Thursday February 2, 2023
Rodney Wells, a stepfather, and RowVaughn Wells a mother of Tyre Nichols, a young Black man who was killed during a traffic stop by Memphis police officers, take the stage with their attorney Ben Crump, during a news conference at Mt. Olive Cathedral CME Church in Memphis, Tennessee, U.S., January 27, 2023. REUTERS/Alyssa Pointer
Civil rights leaders, family and friends came together in a Memphis church Wednesday to bid farewell to Tyre Nichols, the 29-year-old African American whose fatal beating by police
shocked the nation -- and triggered urgent calls for reform.
"We mourn with you, and the people of our country mourn with you," Vice President Kamala Harris told the young man's family during a rousing service punctuated by gospel music and emotional speeches.
Anger is still simmering over Nichols' death on January 10, three days after he was beaten and kicked in a traffic stop by five Black police officers -- rekindling a national debate about brutality in law enforcement.
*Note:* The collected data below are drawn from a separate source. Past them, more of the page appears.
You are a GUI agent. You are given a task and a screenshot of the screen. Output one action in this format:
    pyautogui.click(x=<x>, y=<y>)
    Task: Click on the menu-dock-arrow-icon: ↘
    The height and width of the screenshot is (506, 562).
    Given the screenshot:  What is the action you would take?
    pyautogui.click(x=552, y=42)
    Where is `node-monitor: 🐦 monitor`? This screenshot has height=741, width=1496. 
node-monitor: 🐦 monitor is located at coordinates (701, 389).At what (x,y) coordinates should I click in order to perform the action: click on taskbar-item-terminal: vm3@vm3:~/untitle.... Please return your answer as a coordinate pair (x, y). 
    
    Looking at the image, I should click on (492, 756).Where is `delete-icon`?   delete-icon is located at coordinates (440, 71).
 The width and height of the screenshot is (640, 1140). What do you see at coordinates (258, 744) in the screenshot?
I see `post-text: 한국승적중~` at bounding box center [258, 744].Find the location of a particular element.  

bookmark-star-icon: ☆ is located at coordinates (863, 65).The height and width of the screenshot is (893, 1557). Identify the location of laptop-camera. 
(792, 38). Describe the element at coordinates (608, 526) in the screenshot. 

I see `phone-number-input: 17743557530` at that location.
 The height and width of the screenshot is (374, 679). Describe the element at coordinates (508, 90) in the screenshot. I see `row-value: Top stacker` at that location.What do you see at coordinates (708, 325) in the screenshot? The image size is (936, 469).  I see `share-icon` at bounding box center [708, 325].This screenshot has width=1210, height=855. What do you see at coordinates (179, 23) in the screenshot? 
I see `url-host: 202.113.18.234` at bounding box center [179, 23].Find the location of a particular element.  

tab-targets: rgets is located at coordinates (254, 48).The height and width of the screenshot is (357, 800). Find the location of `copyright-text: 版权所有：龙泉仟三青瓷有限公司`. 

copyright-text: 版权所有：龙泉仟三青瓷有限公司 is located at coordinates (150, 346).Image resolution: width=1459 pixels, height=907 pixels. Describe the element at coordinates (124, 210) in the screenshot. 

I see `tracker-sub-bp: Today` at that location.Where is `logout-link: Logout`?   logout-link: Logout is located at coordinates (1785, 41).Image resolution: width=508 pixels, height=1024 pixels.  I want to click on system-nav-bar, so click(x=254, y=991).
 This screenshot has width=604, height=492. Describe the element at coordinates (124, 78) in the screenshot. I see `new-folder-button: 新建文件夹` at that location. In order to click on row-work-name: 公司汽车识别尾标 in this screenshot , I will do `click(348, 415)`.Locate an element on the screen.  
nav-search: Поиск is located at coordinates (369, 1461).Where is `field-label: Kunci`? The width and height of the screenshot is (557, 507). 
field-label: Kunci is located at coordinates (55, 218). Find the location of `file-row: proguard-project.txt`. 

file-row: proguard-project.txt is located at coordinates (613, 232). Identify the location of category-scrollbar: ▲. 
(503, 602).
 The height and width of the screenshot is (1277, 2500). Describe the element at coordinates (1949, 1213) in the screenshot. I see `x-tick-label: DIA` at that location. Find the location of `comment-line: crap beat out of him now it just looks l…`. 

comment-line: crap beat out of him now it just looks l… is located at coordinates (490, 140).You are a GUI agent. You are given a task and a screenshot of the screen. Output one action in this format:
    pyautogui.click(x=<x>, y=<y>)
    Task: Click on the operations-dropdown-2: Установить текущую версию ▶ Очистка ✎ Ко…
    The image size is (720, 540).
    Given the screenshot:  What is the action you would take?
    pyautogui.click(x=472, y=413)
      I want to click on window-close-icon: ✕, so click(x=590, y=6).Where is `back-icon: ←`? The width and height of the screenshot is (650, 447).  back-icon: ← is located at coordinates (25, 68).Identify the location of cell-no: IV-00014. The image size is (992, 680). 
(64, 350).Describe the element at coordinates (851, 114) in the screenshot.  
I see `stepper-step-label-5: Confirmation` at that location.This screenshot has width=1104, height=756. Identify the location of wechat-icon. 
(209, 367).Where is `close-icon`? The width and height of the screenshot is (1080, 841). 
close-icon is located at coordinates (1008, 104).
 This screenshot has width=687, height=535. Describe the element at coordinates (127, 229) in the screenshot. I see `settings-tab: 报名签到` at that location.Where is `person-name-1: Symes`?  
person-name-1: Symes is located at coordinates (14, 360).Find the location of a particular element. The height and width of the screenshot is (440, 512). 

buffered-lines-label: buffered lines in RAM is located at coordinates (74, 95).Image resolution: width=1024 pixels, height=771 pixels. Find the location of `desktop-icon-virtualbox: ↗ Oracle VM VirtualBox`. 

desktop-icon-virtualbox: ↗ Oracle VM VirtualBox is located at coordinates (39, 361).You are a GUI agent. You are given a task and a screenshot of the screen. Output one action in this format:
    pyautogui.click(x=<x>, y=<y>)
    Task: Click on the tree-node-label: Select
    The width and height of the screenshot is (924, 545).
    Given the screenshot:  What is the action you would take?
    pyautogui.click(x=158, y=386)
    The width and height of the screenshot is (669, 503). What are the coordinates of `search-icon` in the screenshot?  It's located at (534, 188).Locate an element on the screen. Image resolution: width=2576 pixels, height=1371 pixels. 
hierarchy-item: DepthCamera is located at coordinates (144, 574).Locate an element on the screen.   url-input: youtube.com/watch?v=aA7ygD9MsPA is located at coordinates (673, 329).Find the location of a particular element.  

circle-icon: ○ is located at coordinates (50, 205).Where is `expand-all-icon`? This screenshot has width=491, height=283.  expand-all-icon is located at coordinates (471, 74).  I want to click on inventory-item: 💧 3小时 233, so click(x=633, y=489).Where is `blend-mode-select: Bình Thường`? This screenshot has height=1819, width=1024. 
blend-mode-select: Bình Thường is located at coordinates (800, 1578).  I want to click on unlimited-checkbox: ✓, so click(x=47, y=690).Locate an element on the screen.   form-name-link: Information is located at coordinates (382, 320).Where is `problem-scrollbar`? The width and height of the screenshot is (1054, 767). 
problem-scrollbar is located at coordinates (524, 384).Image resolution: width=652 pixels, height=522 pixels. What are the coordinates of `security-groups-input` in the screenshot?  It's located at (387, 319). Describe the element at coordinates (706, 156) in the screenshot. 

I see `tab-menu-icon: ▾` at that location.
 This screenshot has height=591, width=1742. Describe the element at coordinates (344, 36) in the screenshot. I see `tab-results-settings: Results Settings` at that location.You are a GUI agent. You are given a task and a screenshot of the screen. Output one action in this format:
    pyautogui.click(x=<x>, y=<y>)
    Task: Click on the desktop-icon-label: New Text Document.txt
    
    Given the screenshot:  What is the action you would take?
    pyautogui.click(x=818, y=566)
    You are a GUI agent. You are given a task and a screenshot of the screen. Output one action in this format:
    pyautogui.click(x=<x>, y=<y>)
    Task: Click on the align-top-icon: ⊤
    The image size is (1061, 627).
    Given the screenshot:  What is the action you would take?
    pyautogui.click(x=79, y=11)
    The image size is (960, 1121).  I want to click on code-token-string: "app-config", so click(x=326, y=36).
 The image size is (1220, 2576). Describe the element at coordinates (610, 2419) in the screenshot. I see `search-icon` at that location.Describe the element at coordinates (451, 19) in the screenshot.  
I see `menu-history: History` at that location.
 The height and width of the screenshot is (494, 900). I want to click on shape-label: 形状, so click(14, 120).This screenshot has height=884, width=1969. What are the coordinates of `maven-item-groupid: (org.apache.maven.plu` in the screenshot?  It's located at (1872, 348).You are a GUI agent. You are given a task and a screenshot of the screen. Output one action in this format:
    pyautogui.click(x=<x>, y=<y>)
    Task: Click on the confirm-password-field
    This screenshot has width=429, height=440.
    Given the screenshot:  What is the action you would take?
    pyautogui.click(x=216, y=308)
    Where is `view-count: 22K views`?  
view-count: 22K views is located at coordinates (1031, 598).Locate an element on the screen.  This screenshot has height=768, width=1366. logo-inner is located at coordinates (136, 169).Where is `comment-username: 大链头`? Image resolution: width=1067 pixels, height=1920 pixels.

Calling out the officers over the deadly "act of violence," Harris urged Congress to pass a stalled reform bill named for George Floyd, whose murder by police in 2020 ignited waves of unrest across the country and beyond.
Speaking though tears, Nichols' mother RowVaughn Wells joined Harris in calling on lawmakers to act -- flanked by the veteran civil rights leader Al Sharpton who delivered the eulogy for her son.
"We need to take some action," Wells said. "Because if we don't, the next child that dies -- that blood is going to be on their hands."
During the ceremony, Nichols was remembered as "a beautiful soul, a son, a father, a brother, a friend, a human being, gone too soon," in the words of Reverend J. Lawrence Turner.
Mourners were shown pictures shot by the young man, a keen photographer, as well as clips of him skateboarding -- another passion.
"All I want is my baby brother back," said Keyana Dixon, his older sister, who noted that even as he was being beaten by police her brother remained polite asking them to "Please stop."
Another relative read a poem inspired by the excruciating footage of his fatal encounter with police, titled "I'm Just Trying To Go Home."
In a sign of the far-reaching resonance of Nichols' death, Harris was joined at the funeral by the director Spike Lee, and by relatives of other Black victims of police violence, including George Floyd's brother Philonise Floyd.
Also present was Tamika Palmer, the mother of Breonna Taylor, who was killed in a botched raid on her Kentucky home in 2020.
Like Floyd, Taylor has since become one of the icons of the Black Lives Matter movement seeking police reform and racial justice.
Nichols was arrested by members of a special police unit called Scorpion in Memphis on 7 January for what police said was a traffic violation.
He was beaten viciously, as recorded in body camera and security camera footage that triggered national outrage when it was made public last week.
The five officers involved have been fired and are facing murder charges. Two others along with three firefighters have been suspended as the investigation continues.
In his eulogy, Sharpton said the officers had betrayed the spirit of the movement led by Martin Luther King, who was shot dead in a racist attack in Memphis in 1968.
African Americans would never have been hired by Memphis police without the campaign led by King, said Sharpton.
"People had to march and go to jail and some lost their lives to open the doors for you. And how dare you act like that sacrifice was for nothing?"
"You don't fight crime by becoming criminals yourself," he said. "You don't stand up to thugs in the street becoming thugs yourself."
Sharpton also argued that Nichols' race was a factor in how police treated him, saying the officers would not have subjected a white person to such a beating.
City data published by The New York Times showed that while Black residents make up two-thirds of the population of Memphis, since 2016 they had accounted for 86 percent of encounters in which police used force.
President Joe Biden had also reached out to Nichols' family ahead of the funeral, declaring himself "outraged and deeply pained" by his death.
Like Harris, the president has renewed calls for police reform -- which he is set to discuss at the White House on Thursday with members of the Congressional Black Caucus.
As Nichols' funeral took place, a new uproar was building over a bystander video from Los Angeles that appears to show the moments before police officers shot dead a double amputee, an African American, as he fled on his stumps.
The officers involved said they were responding to reports of an unprovoked stabbing carried out by a man in a wheelchair.